— PROBLEMS TO WORK ON —
**A.** In the passage on supplier allocation, what happens when demand is very high (d3)?
**B.** Do the following statements agree with the passage on supplier allocation? For each, answer yes or no and quote the words that decide it. (i) When demand is low, every supplier is used. (ii) The approach can be read as a rationing scheme. (iii) The approach generalizes one developed by William T. Wood in the 1980s.

— SOURCE TEXT —
-- Start --

If demand is low (d1), the highest priority suppliers are used. When demand is higher (d2), more suppliers are used. If the demand is very high (d3) then all suppliers are used to their capacities.
What we have created then, is a graphical way of solving the one-to-many or many-to-many allocation problem. We can interpret this as either a market based balancing of supply and demand, or a rationing scheme based on the preferences of the agent being rationed to. The underlying curves can be made to respect the capacities of the agents, and the preferences of agents can me represented by selecting different shapes and positions.
This approach is a generalization of the approach and algorithm developed by William T. Wood in the 1980s to solve the one-to-many allocation problem using prioritization curves such as the ones illustrated above.

-- End --

— Collection entries —
-- Start --

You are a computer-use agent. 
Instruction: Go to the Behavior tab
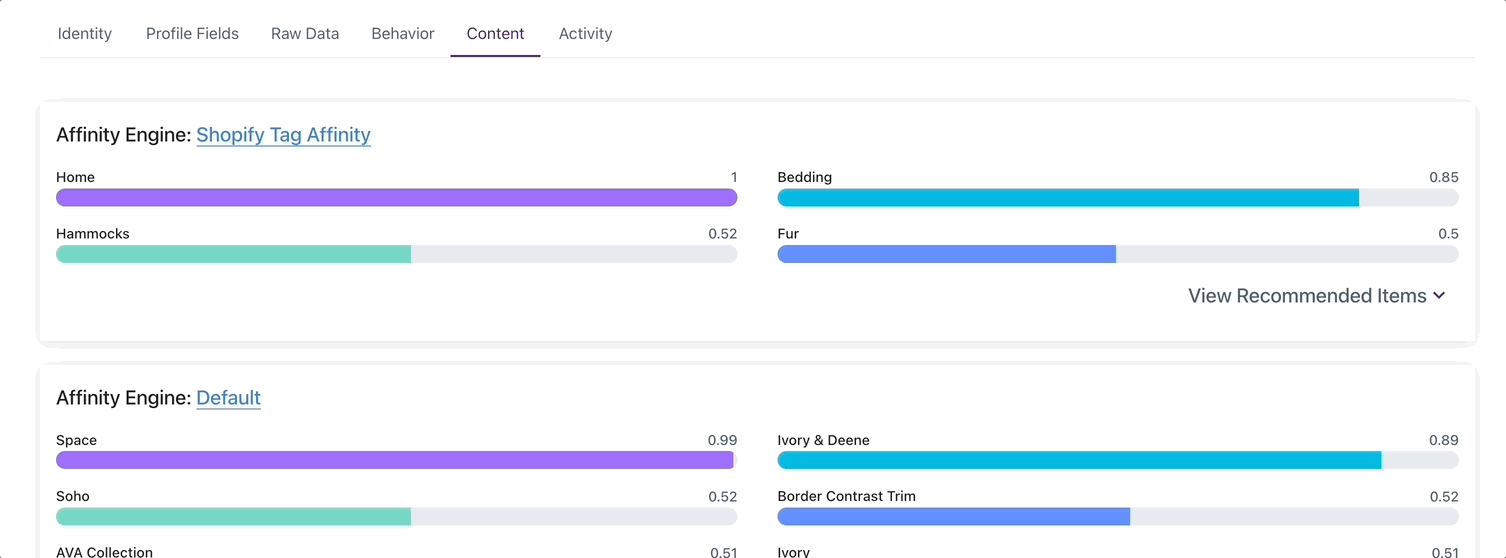coord(403,33)
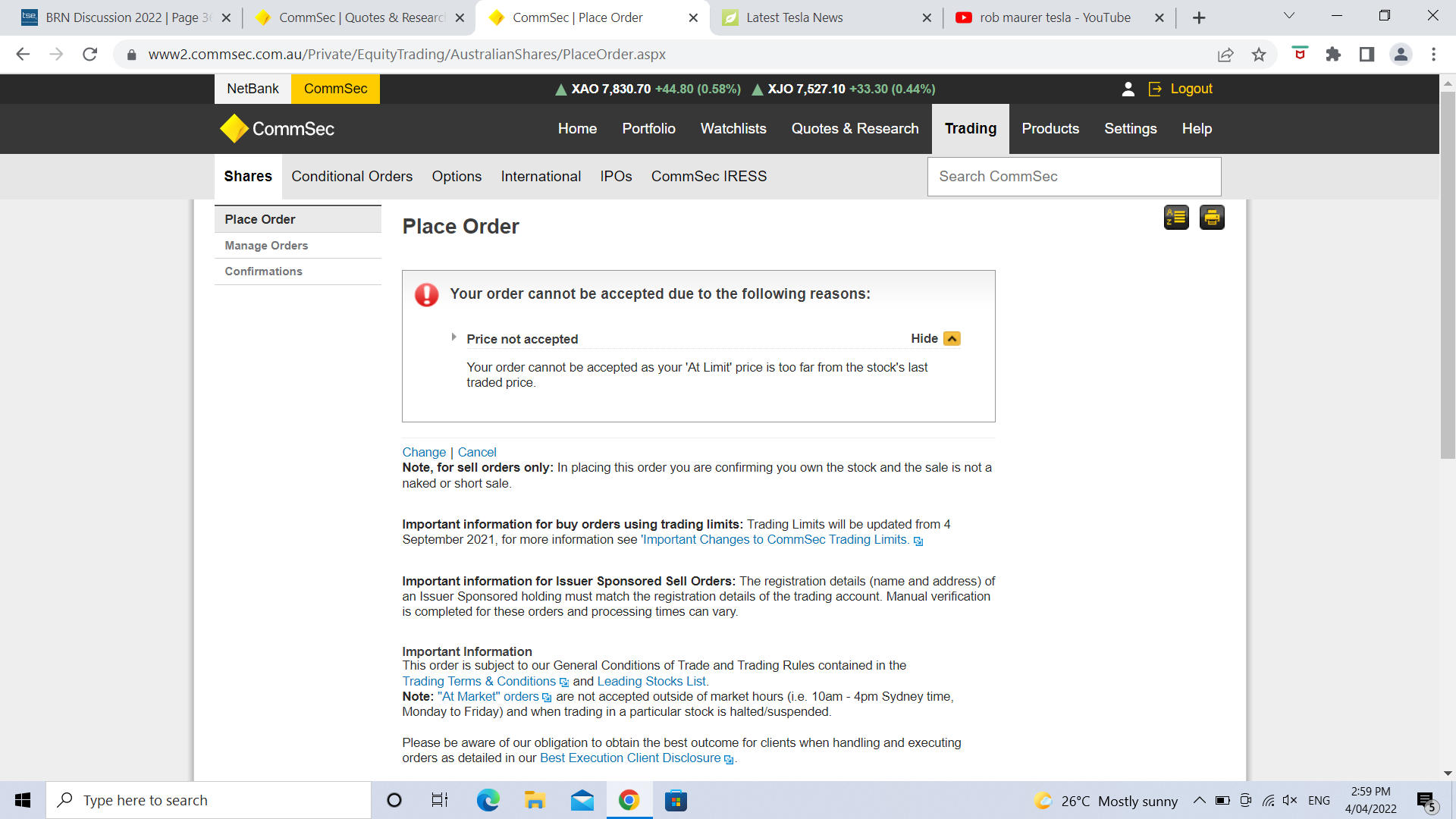
Task: Show hidden system tray icons
Action: tap(1199, 800)
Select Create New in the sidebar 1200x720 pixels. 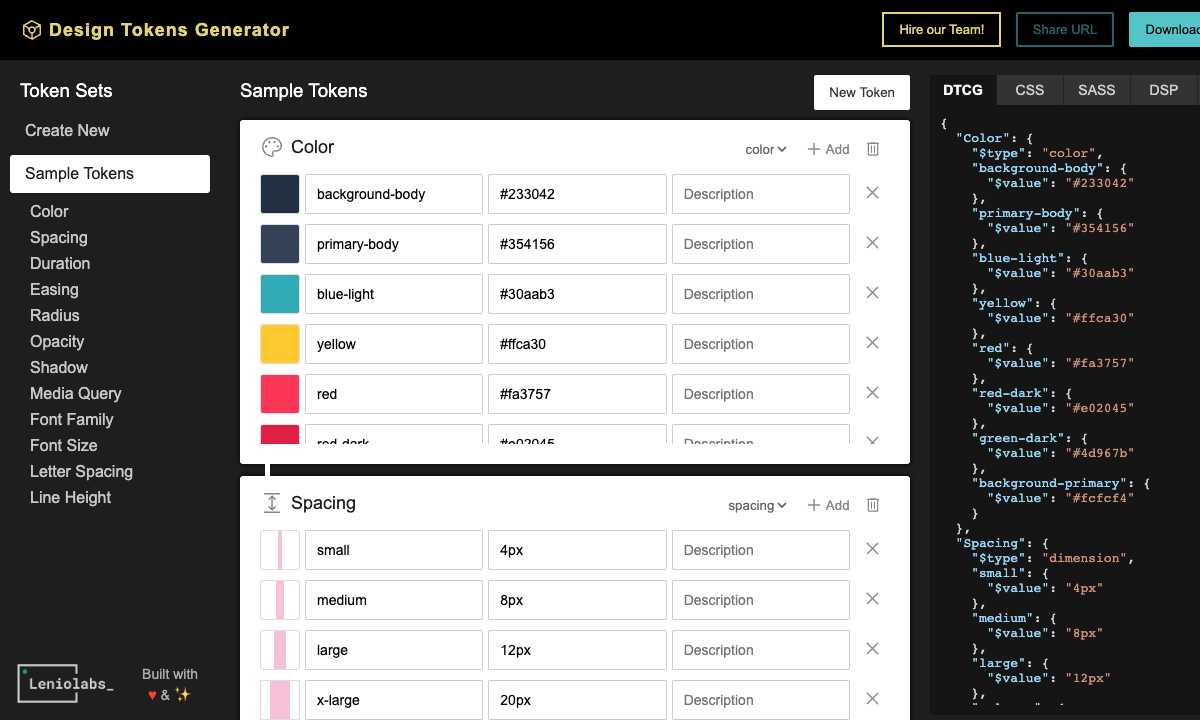(x=67, y=130)
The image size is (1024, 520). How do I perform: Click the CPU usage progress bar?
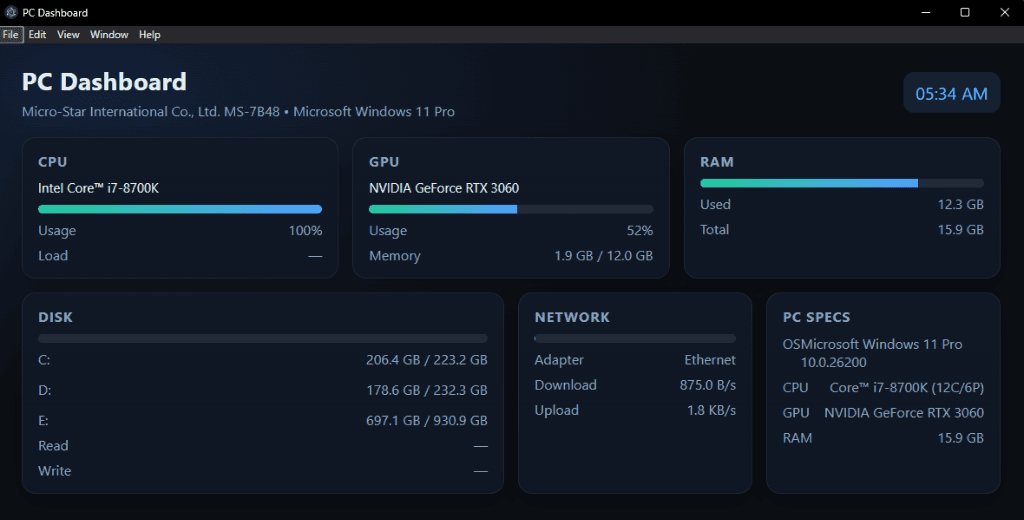[180, 209]
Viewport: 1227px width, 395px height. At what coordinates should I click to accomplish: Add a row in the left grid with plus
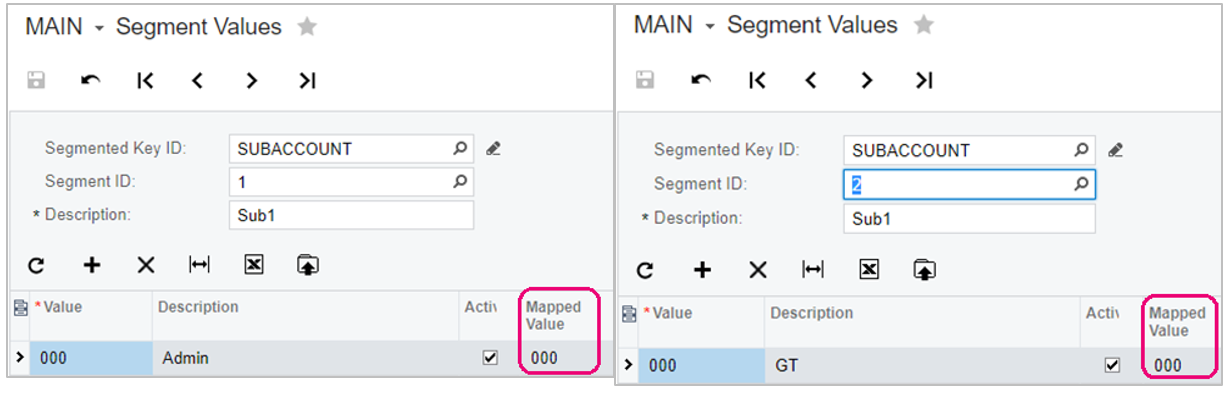92,265

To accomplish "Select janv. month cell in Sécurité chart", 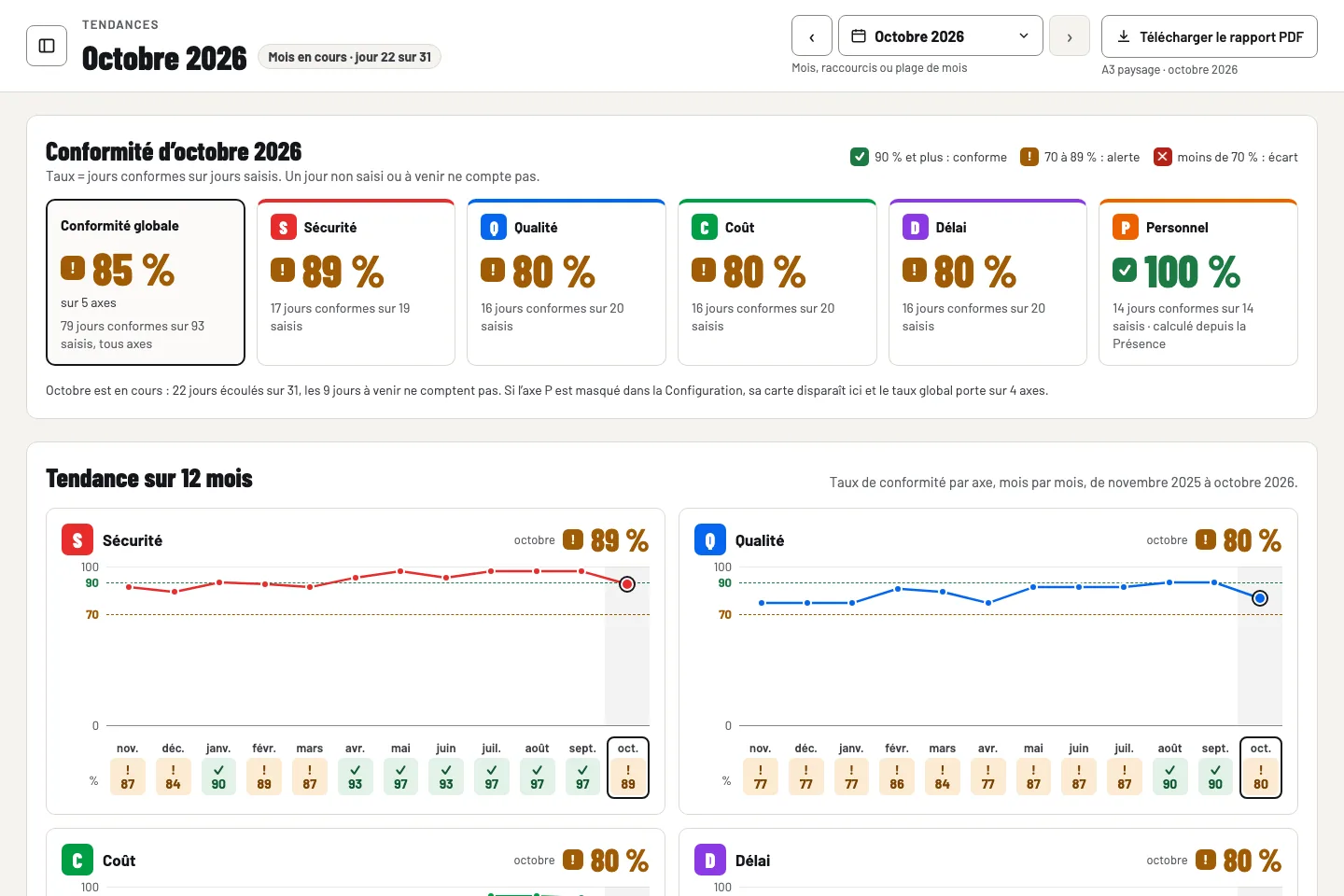I will (x=218, y=767).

-- End --

— TASK-BY-TASK RESULTS —
**A.** All suppliers are used to their capacities.

**B.**
(i) No: "If demand is low (d1), the highest priority suppliers are used."
(ii) Yes: "or a rationing scheme based on the preferences of the agent being rationed to."
(iii) Yes: "This approach is a generalization of the approach and algorithm developed by William T. Wood in the 1980s."